In addition to its prognostic value, CoV has been used also to discriminate metastatic and normal regional lymph nodes in NSCLC patients. In fact, significantly higher CoV values were found in involved lymph nodes as compared to normal lymph nodes and these observations may be ascribed again to its correlation with SUVmax and SUVmean [30].

Texture analysis by generating a large set of data-driven information often lacks biological correlates and radiomic features can be predictive of a good or poor prognosis without a real understanding of their biological meaning. In addition, the biological comprehension of a set of radiomic features may vary depending on the tracer used. In the case of ¹⁸F-FDG, the radiomic features reflect the local and regional heterogeneity of the glycolytic phenotype. When analyzing the uptake of a radioligand, such as a ⁶⁸Ga-labeled somatostatin analog, these features reflect the heterogeneity of receptor expression [31] and the higher its heterogeneity the worst the response to receptor targeted therapy. Similarly, if texture analysis is focused on the expression of a differentiation marker in a tumor, the higher local and regional variation of its expression can be associated with more aggressive disease and the worst prognosis [32].
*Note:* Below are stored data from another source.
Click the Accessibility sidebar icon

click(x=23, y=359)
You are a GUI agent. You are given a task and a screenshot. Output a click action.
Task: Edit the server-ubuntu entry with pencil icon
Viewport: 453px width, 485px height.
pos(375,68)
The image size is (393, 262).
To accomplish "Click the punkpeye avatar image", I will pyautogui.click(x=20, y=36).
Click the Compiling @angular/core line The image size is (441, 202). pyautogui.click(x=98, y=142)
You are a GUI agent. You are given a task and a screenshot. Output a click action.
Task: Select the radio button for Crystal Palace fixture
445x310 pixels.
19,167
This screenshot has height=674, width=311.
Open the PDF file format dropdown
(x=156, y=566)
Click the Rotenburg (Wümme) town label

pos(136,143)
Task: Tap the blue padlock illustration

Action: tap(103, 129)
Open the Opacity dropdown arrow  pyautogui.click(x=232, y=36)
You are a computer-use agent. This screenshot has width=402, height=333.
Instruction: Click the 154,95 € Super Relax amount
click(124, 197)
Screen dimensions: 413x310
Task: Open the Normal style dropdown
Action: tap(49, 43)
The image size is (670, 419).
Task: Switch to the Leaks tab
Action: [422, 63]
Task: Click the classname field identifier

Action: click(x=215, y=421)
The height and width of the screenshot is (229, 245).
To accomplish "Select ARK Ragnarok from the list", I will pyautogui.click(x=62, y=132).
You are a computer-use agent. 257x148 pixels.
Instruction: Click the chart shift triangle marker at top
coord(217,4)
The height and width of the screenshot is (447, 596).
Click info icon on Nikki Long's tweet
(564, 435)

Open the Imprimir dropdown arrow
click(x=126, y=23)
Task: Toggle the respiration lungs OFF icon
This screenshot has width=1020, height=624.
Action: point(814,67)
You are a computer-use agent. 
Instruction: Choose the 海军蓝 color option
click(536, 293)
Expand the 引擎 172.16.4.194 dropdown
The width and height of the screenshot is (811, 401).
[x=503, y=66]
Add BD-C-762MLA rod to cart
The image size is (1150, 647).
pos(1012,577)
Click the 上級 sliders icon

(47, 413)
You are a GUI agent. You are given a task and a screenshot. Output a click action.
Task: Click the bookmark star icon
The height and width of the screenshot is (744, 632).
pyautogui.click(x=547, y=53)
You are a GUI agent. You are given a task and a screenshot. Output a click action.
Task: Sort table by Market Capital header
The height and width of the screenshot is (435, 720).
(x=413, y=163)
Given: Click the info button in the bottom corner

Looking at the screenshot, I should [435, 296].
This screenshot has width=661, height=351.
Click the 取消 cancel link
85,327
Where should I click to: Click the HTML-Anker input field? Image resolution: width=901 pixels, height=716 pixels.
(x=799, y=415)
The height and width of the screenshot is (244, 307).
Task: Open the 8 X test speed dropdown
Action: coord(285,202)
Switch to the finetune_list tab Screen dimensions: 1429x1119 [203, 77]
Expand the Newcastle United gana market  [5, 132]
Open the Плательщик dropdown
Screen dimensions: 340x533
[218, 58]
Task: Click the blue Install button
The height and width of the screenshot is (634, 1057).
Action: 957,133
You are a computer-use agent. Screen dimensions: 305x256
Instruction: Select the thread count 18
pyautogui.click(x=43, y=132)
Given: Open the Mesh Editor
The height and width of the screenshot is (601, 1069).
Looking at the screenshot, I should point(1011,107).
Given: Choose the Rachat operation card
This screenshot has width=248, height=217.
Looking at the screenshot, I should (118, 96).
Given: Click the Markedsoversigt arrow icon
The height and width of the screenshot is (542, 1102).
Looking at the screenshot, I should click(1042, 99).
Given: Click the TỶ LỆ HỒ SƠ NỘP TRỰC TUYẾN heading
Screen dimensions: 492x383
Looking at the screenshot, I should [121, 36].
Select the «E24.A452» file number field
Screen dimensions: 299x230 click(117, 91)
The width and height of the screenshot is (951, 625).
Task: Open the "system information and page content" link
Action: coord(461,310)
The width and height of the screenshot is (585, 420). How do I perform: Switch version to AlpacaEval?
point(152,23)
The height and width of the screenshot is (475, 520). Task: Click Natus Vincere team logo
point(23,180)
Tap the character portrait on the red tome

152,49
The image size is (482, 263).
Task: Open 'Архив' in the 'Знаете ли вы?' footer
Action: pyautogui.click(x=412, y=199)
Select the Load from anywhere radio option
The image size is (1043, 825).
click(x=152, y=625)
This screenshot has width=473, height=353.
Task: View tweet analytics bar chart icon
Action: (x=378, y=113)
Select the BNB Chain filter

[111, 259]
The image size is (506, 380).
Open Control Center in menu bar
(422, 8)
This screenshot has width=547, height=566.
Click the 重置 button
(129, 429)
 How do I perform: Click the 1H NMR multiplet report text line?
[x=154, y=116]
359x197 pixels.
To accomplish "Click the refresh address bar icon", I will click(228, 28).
Several attempts have been performed to find the relationship between a radiomic signature and clinical findings [33], genomic profiles [34,35,36], or pathological correlates [37,38] and, although these studies provided many biological clues for the interpretation of radiomic features, evidence of their association with specific molecular processes and pathways remains elusive. At present, a high expectation relies upon the analysis of single-cell genomics, proteomics and transcriptomics of tumor samples that had been subjected to radiomic analysis. The biological validation of radiomic features in these studies can lead to widespread use of these methods based on a higher comprehension of their meaning [39].

5. Conclusions

Our study shows that the coefficient of variation is an independent prognostic factor for predicting survival in NSCLC patients. This simple first-order parameter can be easily interpreted thus providing information on the variability of the glycolytic phenotype in primary and metastatic lesions. CoV’s biological meaning is different but equally important as compared to that of MTV_TOT which represents the whole tumor burden. Therefore, the combination of both parameters may improve the risk stratification of NSCLC patients allowing them to receive more personalized therapeutic approaches.